As of now, we can share the following:
- We are planning to offer as many opportunities as we can, subject to social distancing and other public health requirements, for in-person instruction, co-curricular experiences, and residential living. To achieve this safely, we are engaged in a detailed and careful assessment of facilities across all our campuses, indoors and out, classroom by classroom, lab by lab, dorm by dorm, and quad by quad, to determine the safe capacity.
- In the 2020-21 academic year, no student will be required to be physically present on campus in order to pursue a Johns Hopkins education. We will be flexible and supportive in ensuring that every student has opportunities to continue their academic progress and pursue their educational goals.
- We are exploring multiple scenarios for in-person, online/remote, and hybrid instructional modalities. For instance, larger lecture courses could be offered entirely online while lab, design, and seminar courses may include an in-person option. Some courses may provide partial in-person and partial online instruction (e.g., every student attends one or two of three class sessions in person and the others remotely). Extra teaching assistants may be provided for courses whose instructors are remote.

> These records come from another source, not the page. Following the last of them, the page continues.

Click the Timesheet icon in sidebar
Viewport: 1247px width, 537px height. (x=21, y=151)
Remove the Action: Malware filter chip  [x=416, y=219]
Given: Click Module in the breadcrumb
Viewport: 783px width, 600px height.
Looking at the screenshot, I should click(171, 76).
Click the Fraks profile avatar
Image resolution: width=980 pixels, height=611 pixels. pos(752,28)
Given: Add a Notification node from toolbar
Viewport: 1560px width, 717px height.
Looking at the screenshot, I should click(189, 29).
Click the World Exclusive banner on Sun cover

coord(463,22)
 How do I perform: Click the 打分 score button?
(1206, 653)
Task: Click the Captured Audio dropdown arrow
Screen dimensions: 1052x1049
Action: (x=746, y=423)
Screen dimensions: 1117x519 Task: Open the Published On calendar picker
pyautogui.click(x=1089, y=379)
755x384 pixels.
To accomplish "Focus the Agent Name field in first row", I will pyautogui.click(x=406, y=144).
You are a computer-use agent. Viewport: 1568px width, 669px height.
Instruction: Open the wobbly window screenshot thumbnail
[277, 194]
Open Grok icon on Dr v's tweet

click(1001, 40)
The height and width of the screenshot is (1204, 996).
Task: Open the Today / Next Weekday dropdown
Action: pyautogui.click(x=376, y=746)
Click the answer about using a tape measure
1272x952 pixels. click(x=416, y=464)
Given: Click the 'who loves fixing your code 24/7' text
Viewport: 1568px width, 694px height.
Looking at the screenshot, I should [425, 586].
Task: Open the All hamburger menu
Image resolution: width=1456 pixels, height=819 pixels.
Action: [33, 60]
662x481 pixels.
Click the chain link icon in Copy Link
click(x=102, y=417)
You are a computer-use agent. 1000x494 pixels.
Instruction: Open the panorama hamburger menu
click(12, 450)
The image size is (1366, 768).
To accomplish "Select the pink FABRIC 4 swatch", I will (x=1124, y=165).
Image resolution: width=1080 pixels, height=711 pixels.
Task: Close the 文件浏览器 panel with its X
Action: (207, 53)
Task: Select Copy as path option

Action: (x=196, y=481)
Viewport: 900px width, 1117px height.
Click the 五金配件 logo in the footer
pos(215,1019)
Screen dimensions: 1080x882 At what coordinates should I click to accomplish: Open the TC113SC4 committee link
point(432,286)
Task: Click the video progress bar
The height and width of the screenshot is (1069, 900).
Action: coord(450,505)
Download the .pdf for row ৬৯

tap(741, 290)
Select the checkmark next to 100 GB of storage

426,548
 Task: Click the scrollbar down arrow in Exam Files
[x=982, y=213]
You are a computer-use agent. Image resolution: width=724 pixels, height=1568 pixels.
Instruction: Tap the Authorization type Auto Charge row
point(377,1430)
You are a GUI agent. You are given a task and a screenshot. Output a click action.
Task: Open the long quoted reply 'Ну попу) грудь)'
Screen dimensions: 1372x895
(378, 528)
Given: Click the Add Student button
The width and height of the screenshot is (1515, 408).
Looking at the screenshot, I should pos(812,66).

- All or most courses will be available in online or virtual modalities. These virtual experiences will reflect a significant investment in training and technology to ensure a high-quality academic experience.
- Academic schedules and campus operations will be adjusted to optimize safe academic offerings.
- We are analyzing ways to adapt student residential life and activities to the reality of COVID. For example, on-campus residences might be single occupancy only, with some but limited sharing of restroom facilities, and we are exploring options for supplementing on-campus housing with nontraditional offerings including hotels.
- Finally, in our planning activities, we are maintaining a keen focus on equity and fairness and paying careful attention to the ways that our decisions will affect different people and populations.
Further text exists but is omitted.